— DATA FOR THIS EXERCISE —

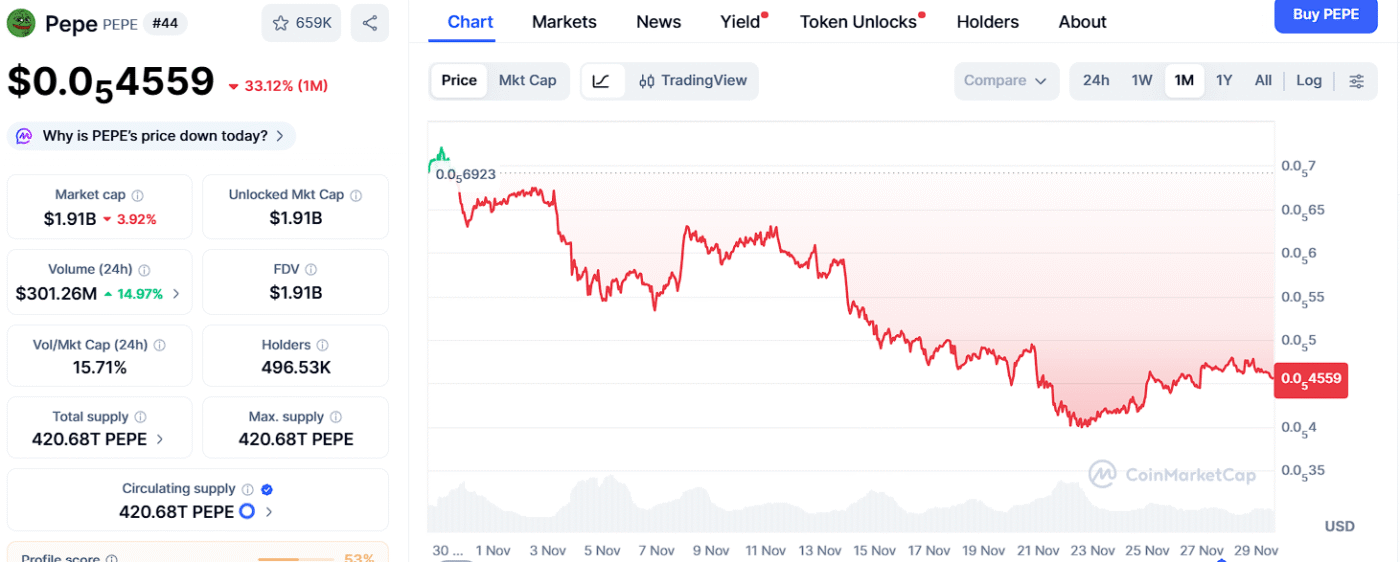Click the Market cap info icon
The image size is (1400, 562).
(x=138, y=196)
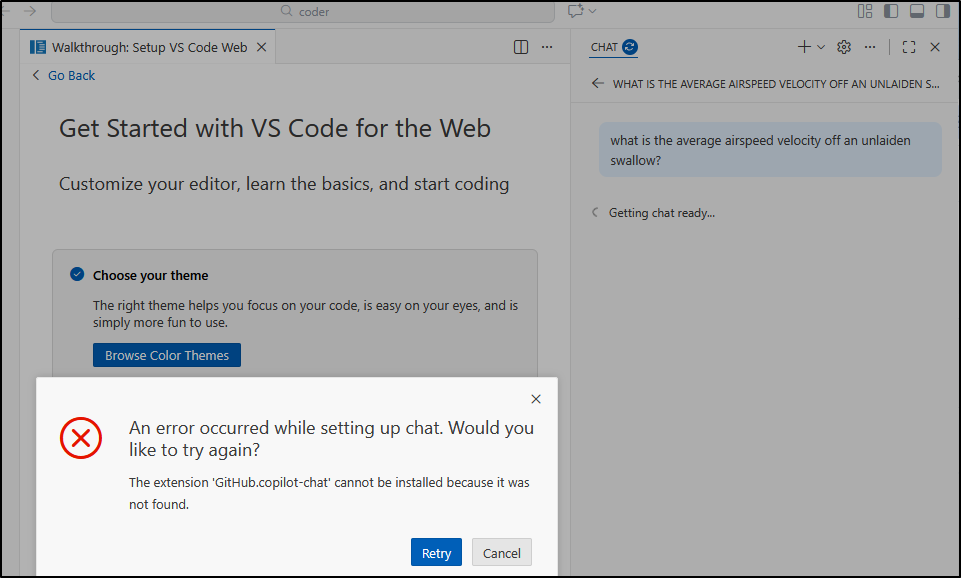Click Customize Layout icon
The image size is (961, 578).
coord(865,11)
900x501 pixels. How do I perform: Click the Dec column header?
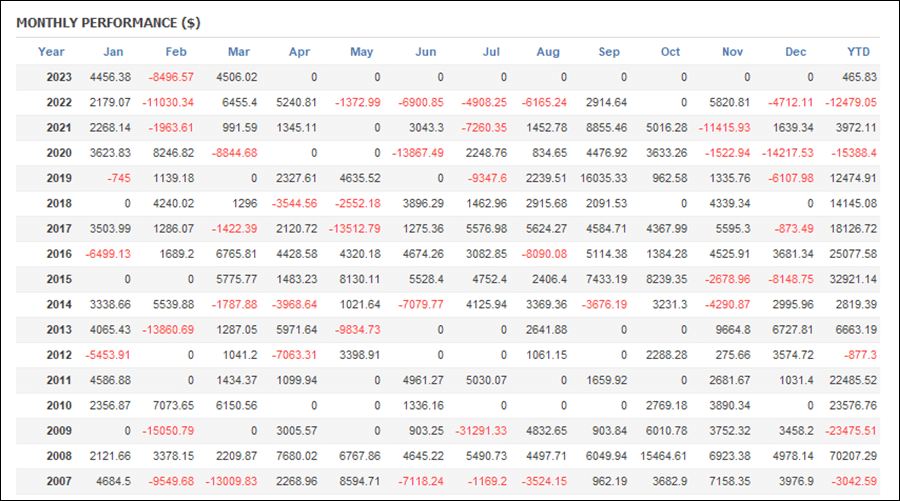click(x=796, y=52)
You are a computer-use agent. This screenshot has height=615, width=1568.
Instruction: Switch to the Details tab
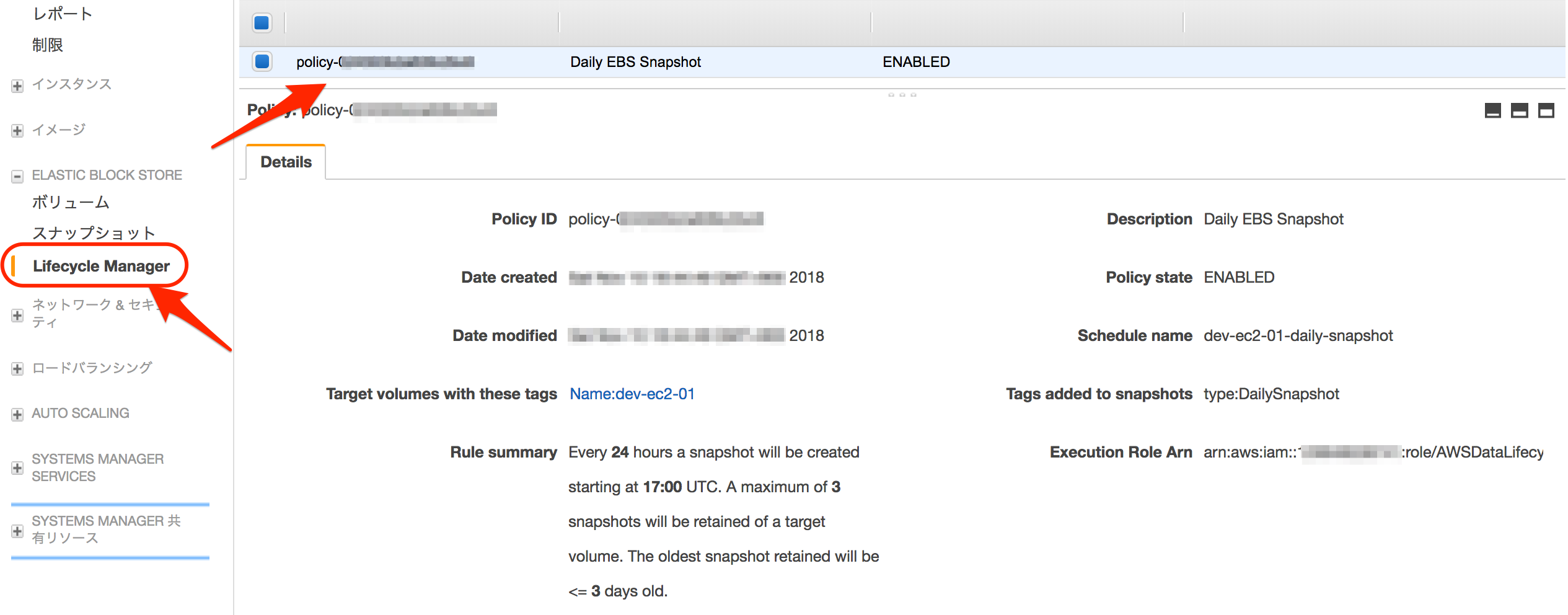coord(284,161)
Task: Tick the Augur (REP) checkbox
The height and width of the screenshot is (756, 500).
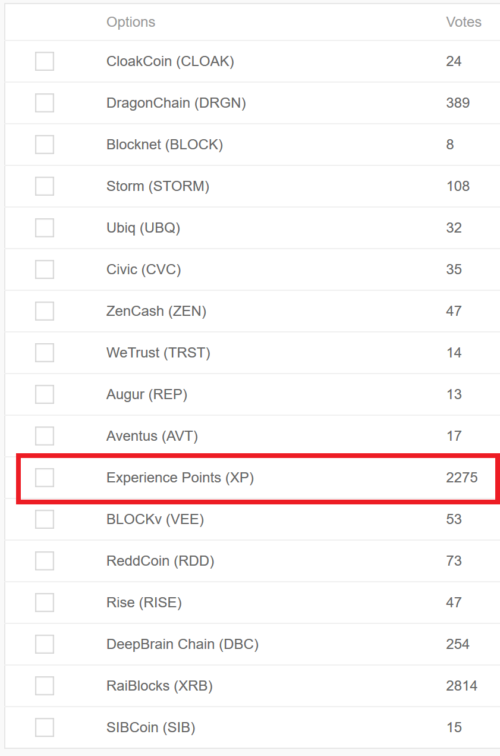Action: [x=44, y=394]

— WHAT YOU ARE ASKED TO DO —
Beginning at the line that contains "900x501 pixels. How" and ending at the last line of the data, return each line exactly; no picture belongs in the copy.

— RESPONSE TO THIS TASK —
900x501 pixels. How do I perform: Click the Dec column header?
click(x=796, y=52)
You are a computer-use agent. This screenshot has height=615, width=1568.
Instruction: Switch to the Details tab
coord(284,161)
Task: Tick the Augur (REP) checkbox
The height and width of the screenshot is (756, 500).
Action: [x=44, y=394]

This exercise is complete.